There are numerous individuals who, during their middle years, frequently enjoy protein-rich foods such as steaks and cheeseburgers. However, recent studies suggest that excessive consumption of meat and cheese during mid-life could potentially reduce one’s lifespan.
Understanding the Connection between Protein-Rich Diets and Lifespan
These studies, surprisingly, found that consuming a lot of protein from animals may have the reverse effect as we age.
“Our findings indicate that a low-protein diet in middle age could prevent cancer and mortality in general,” said study co-author Eileen Crimmins, AARP Chair in Gerontology at the University of Southern California. She also proposed that “avoiding a low-protein diet may be significant in old age to maintain a healthy body and protect against frailty.”
Pivotal Findings Published
The conclusions of these studies were published on 4th of March in the esteemed journal, Cell Metabolism.
Insights from the Study
In the study which examined data from over 6,800 middle-aged and elder citizens of the United States, 50-year-olds who consumed more than 20% of their calories from animal proteins such as meat or dairy increased their risk of death due to cancer or diabetes fourfold. Their risk of death from any cause approximately doubled in the following 18 years, compared to those who followed low-protein diets.
Interestingly, middle-aged individuals who consumed “moderate” levels of animal proteins still found that their risk of fatality due to cancer tripled.
Conversely, those who followed a plant-based high-protein diet in their 50s experienced a significantly lower risk, or none at all.
Furthermore, the study demonstrated that individuals older than 65 who consumed large quantities of animal proteins had a 60 percent lower risk of fatality from cancer and a 28 percent lower risk of death from any cause compared to those who limited meat and dairy intake in their diet.
Reducing Protein Intake
“Many Americans consume roughly double the protein they require, with the best course of action being reducing daily protein intake, especially animal-derived proteins,” Dr. Valter Longo of the University of Southern California and the senior author of the study, said. He warned, however, not to drastically cut protein intake as it could quickly lead from protection to malnutrition.
Parallel Study on Mice
A parallel study conducted on mice found that a diet high in protein and low in carbohydrate shortened their lifespan.

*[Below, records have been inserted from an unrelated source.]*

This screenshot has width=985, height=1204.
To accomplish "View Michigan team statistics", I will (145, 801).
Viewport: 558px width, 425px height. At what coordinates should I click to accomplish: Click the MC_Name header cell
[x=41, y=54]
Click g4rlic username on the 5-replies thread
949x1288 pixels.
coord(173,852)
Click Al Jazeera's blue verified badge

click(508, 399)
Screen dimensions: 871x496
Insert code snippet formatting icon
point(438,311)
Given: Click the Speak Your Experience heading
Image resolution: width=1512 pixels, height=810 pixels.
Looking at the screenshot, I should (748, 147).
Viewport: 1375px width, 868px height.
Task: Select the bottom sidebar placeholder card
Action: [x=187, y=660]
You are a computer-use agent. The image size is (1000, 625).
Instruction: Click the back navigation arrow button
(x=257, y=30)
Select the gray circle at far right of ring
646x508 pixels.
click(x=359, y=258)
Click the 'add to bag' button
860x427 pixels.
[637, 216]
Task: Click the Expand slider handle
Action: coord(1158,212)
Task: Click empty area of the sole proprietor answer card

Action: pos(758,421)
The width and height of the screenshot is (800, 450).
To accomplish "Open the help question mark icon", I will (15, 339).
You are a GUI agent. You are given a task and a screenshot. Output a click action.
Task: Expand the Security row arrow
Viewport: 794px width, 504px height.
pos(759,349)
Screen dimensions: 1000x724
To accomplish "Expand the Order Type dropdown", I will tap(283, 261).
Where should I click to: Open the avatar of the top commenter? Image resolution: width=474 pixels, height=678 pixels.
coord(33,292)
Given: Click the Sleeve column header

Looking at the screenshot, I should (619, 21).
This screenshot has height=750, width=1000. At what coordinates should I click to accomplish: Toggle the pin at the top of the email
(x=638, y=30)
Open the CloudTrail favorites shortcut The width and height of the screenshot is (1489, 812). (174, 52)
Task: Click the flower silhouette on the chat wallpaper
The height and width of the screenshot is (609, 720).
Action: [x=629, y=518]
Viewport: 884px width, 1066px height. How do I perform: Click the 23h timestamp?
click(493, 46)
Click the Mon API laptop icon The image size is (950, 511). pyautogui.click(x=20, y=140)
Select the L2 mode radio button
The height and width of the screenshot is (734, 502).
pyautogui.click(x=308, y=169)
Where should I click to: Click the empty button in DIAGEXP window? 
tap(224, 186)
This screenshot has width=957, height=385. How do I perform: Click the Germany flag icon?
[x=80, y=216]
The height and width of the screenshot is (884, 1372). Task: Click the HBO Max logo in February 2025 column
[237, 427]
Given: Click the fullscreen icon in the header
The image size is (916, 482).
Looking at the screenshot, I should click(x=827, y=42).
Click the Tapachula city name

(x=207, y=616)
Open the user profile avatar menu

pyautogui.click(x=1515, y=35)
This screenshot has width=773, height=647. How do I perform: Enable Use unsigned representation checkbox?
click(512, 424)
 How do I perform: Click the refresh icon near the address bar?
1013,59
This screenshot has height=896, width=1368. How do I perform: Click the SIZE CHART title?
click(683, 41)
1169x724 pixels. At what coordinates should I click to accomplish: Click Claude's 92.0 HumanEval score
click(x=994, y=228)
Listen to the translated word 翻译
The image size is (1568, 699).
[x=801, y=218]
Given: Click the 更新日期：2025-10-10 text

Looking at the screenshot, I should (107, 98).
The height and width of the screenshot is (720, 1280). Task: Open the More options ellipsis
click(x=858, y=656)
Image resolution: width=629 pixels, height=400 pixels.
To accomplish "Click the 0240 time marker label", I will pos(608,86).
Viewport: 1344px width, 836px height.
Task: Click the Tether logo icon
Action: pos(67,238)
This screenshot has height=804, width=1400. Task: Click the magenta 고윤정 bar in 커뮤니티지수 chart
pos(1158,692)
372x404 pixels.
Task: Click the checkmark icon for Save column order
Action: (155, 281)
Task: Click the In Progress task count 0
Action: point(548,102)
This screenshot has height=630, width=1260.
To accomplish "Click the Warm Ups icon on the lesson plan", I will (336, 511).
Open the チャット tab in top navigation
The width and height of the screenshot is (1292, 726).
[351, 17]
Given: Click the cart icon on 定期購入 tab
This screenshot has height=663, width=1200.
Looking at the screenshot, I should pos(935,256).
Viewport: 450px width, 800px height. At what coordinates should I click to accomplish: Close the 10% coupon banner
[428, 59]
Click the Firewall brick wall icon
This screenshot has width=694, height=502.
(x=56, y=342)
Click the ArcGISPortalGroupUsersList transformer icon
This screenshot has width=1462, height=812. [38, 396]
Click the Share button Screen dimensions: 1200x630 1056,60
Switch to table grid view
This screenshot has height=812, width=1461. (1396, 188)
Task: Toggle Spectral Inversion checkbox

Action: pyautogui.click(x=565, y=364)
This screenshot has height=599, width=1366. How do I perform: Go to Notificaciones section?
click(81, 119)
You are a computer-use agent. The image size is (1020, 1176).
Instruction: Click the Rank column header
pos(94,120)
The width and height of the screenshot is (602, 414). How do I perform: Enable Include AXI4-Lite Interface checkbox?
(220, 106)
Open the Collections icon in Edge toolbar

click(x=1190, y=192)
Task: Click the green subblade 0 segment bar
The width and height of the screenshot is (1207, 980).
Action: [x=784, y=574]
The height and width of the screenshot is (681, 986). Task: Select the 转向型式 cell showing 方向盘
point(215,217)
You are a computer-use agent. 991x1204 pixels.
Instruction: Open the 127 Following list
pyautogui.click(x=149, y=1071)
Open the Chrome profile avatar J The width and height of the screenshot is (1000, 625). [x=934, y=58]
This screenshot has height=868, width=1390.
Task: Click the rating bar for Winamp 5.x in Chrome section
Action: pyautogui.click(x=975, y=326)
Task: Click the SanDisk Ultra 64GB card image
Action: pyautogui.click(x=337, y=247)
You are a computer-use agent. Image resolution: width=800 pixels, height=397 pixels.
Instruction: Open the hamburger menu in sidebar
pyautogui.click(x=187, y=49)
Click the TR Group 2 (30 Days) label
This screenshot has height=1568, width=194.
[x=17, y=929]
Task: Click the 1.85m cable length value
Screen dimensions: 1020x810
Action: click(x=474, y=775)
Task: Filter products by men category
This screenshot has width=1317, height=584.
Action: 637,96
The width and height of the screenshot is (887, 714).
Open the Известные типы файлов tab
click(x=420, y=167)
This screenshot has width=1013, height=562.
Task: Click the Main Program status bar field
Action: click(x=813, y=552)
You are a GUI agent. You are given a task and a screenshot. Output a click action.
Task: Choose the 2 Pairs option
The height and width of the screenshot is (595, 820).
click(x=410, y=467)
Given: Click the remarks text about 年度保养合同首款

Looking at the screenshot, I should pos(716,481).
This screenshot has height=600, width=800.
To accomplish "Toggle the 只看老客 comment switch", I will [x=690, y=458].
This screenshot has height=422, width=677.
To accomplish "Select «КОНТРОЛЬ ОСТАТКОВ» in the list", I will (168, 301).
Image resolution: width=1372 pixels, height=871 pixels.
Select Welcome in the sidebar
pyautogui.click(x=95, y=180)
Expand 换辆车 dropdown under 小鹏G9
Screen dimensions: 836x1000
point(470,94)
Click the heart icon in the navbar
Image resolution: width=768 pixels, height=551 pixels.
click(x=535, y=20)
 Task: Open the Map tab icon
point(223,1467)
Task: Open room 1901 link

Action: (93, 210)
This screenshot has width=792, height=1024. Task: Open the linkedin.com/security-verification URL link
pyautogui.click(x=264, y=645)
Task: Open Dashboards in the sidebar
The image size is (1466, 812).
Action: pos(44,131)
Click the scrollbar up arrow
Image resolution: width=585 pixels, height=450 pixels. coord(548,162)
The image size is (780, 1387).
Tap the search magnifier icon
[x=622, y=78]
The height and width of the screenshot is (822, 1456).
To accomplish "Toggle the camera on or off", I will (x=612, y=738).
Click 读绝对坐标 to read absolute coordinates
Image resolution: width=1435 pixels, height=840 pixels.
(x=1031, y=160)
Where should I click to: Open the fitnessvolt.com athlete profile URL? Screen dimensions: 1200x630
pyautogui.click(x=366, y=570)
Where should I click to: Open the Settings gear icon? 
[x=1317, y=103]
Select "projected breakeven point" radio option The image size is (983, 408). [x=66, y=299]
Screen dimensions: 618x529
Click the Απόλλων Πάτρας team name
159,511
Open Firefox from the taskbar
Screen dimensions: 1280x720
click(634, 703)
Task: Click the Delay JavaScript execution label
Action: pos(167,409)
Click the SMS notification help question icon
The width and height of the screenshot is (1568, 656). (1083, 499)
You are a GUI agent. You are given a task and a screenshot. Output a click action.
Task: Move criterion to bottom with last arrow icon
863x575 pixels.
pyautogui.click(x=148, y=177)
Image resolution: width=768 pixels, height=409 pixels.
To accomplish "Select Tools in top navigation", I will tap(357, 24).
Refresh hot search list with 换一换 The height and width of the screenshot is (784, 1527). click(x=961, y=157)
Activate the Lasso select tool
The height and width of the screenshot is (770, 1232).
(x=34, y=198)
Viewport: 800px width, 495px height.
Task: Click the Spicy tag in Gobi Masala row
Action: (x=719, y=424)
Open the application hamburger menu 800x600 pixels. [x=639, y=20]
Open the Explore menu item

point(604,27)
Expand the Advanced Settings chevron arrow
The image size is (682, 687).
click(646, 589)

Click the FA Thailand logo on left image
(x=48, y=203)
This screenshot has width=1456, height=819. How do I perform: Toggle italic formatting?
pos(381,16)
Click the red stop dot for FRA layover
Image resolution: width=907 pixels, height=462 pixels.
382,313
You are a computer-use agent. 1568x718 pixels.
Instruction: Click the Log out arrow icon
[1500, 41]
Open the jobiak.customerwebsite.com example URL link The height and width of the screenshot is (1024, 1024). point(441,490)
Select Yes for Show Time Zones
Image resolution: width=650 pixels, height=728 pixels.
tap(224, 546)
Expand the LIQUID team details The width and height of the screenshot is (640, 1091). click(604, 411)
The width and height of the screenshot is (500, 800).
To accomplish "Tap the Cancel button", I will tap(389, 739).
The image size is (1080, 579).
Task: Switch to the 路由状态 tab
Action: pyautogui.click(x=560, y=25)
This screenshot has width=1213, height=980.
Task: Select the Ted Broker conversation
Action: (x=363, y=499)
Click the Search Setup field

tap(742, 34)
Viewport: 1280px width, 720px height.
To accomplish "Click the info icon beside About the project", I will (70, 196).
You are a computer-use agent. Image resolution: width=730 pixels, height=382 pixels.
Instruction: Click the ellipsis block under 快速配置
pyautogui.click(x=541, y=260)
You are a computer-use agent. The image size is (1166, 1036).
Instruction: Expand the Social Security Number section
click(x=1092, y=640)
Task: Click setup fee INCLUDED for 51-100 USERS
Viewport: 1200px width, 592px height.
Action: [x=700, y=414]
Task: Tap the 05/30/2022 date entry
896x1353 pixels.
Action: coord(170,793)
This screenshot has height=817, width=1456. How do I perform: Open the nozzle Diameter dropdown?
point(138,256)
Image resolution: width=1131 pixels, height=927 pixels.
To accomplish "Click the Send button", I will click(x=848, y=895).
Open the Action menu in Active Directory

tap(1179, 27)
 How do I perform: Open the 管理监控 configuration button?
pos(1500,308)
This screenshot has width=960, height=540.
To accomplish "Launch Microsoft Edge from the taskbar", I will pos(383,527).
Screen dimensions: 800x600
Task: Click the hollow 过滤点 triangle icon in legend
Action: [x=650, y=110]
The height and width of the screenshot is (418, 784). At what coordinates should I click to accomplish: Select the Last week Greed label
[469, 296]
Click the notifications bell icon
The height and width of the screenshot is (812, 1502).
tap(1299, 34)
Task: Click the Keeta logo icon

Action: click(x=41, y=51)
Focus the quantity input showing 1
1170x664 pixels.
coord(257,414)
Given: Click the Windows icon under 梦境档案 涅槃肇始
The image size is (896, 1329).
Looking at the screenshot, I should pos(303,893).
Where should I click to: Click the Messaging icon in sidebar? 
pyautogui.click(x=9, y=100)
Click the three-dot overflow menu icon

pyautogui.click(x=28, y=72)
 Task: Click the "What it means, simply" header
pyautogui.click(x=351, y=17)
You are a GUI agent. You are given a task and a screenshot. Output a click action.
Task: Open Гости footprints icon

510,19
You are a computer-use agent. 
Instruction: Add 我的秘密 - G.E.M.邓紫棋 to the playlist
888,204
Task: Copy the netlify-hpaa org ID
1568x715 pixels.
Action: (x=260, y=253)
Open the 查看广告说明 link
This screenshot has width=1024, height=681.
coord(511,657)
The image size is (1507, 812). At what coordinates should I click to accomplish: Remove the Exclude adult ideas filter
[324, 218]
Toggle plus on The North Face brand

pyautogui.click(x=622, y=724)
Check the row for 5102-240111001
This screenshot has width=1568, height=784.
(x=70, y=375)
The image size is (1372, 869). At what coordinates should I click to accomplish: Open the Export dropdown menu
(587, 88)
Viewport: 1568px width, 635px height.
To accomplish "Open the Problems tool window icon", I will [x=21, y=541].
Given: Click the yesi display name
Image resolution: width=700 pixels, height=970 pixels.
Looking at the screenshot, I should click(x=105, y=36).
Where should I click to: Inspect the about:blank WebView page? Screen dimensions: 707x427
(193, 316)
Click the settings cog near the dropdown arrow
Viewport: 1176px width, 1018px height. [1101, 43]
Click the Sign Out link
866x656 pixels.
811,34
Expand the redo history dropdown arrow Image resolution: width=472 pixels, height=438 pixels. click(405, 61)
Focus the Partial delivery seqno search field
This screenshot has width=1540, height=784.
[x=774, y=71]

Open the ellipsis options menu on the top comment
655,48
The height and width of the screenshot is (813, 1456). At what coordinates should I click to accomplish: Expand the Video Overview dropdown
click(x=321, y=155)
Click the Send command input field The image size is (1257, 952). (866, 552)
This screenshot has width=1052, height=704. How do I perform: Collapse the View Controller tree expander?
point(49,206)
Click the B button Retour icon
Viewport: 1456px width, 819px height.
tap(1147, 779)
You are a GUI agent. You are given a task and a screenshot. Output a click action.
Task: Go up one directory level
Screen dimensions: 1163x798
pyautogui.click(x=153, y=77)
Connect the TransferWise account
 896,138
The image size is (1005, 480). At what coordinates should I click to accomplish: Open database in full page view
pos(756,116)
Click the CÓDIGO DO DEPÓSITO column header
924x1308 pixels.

The study’s senior author, Dr. Longo, believes that a diet high in protein, particularly if the proteins are animal-derived, is nearly as detrimental to health as smoking.
Linking Protein to Early Death
The co-relation between protein consumption and the risk of early death may partially result from the activation of natural growth hormone and a cellular growth factor called IGF-1. “It’s important to note that the activity of these factors, along with body weight, naturally declines with aging. This may explain why older people did not benefit and seemed to fare worse on a low-protein diet,” added Dr. Longo.
Implications of the Study
The research findings stand to further our understanding of diet and health connections. “We’ve explicitly demonstrated that not all calories are equal. We need to understand where the calories are derived from and how they interact,” Steve Simpson, senior author of the mice study, commented.
“This research has significant implications for our daily food intake, body fat, heart and metabolic health, and ultimately our lifespan,” added Simpson, a researcher at the University of Sydney.
The U.S. National Library of Medicine has further details on dietary proteins.